Dans les services publics, les besoins en personnel sont criants. Le discours de l’exécutif sur la réduction de la dette publique est-il audible ?

Les services publics se trouvent à un stade critique de paupérisation, alors que le budget de l’armement n’a jamais été aussi élevé. Cet été, parmi les 400 décès supplémentaires en raison des fortes chaleurs, combien sont liés à la fermeture des services d’urgence ? 50 % des établissements scolaires manquent d’au moins un enseignant. Les métiers de la fonction publique ont un problème d’attractivité.

Le recul des services publics s’accompagne d’une explosion du privé lucratif. Nous assistons à une offensive du privé contre la protection sociale. C’est le cas pour les retraites, mais aussi pour le secteur du soin et du lien, nouveau lieu d’affrontement avec le capital. Pas de subventions au privé lucratif ! Si l’on cherche des pistes économiques, elles sont de ce côté-là.

Après un été caniculaire, la question environnementale ne doit-elle pas devenir prioritaire dans les modes de production ?

La question environnementale est au cœur de l’affrontement de classe, comme à Sainte-Soline.
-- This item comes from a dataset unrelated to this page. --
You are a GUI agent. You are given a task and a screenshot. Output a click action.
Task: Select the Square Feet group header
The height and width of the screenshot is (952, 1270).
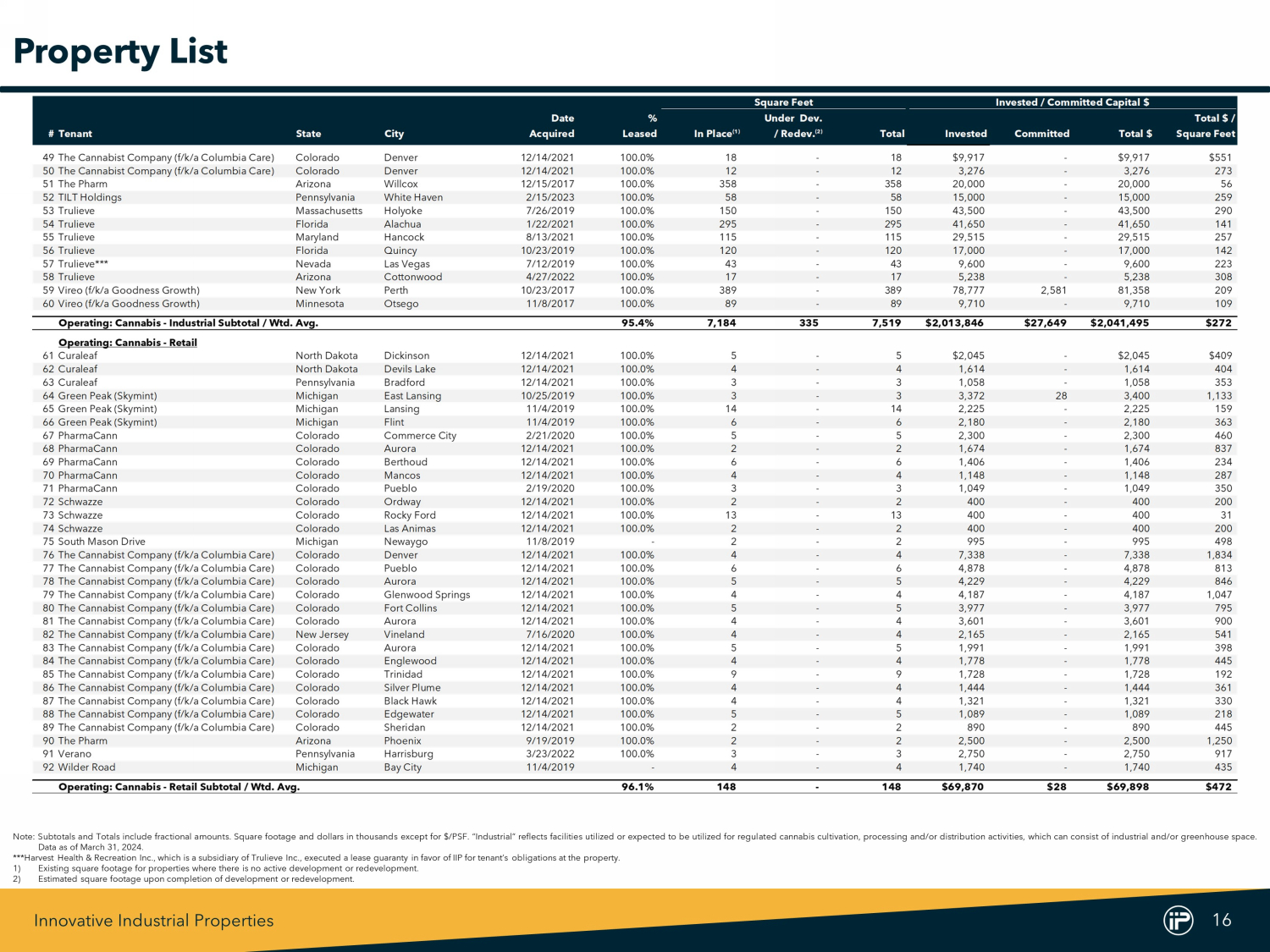[x=783, y=102]
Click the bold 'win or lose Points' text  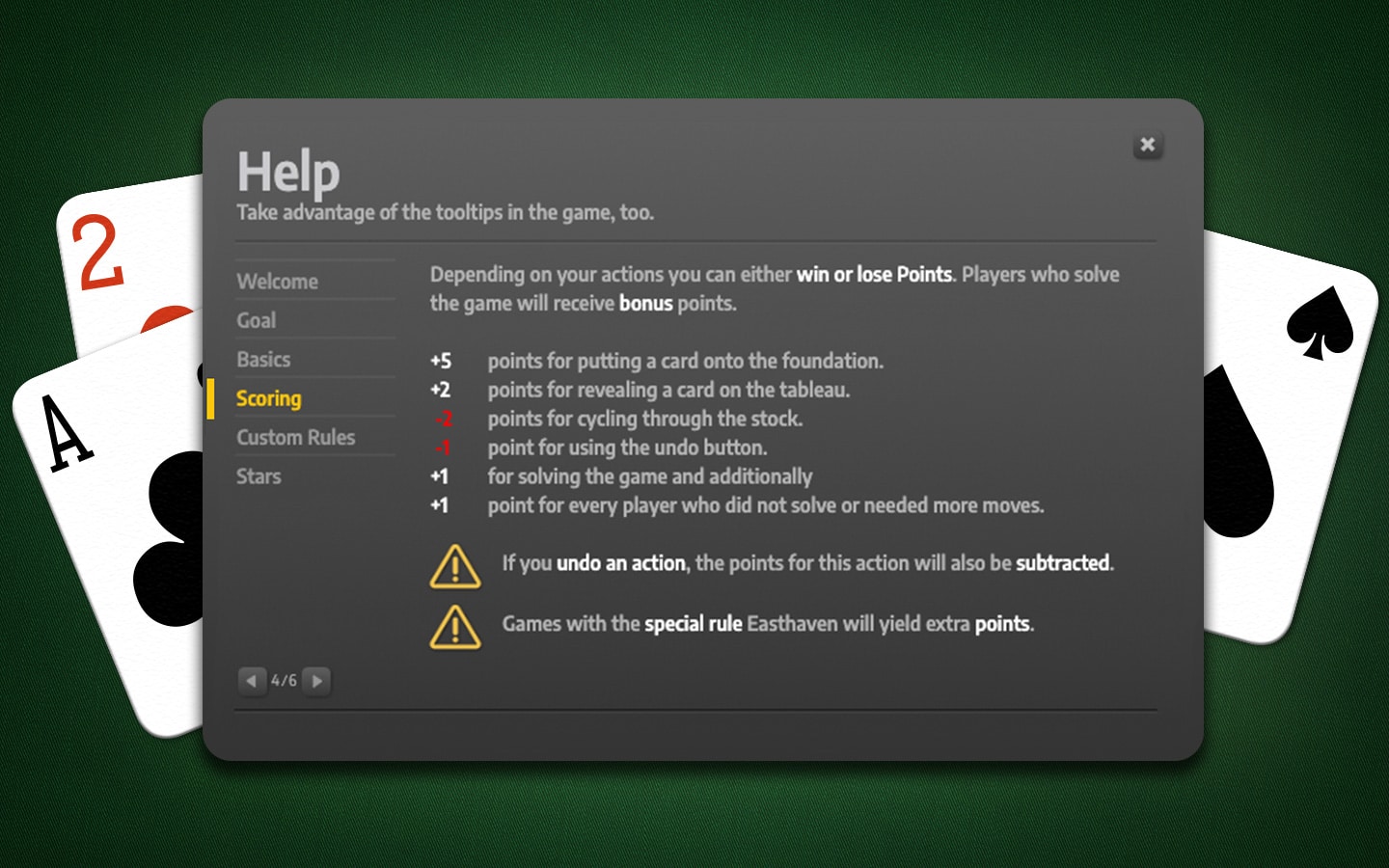click(x=873, y=274)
L’eau est un nouveau lieu d’affrontement avec le capital. La chaleur tue des travailleurs en France, dans l’agriculture, dans le bâtiment, dans les métiers pénibles et d’extérieur. La CGT revendique l’interdiction du travail au-delà d’une certaine température. Nous devons évidemment rétablir les CHSCT.

Pour répondre au défi environnemental, nous ne pouvons pas nous limiter à la culpabilisation des pratiques individuelles. Nous devons transformer en profondeur l’outil productif. Le cas de STMicroelectronics en est l’illustration. Emmanuel Macron a annoncé le doublement de la production des puces électroniques sur le site, comme l’exigeait la CGT. Mais leur fabrication demande énormément d’eau. Et les aides gouvernementales ne sont pas conditionnées à des critères environnementaux.

La CGT formule une proposition : plutôt que d’utiliser de l’eau propre, recyclons la même eau pour éviter de consommer les ressources de la région. Mais cela coûte plus cher. À Thales, les camarades ont monté un projet d’imagerie médicale avec les technologies utilisées pour fabriquer des engins de guerre. Je pourrais multiplier les exemples. Mais, malheureusement, les militants CGT se retrouvent comme des passagers clandestins, sans pouvoir exposer leur projet. C’est pourquoi de nouveaux droits des salariés dans les entreprises sont à conquérir.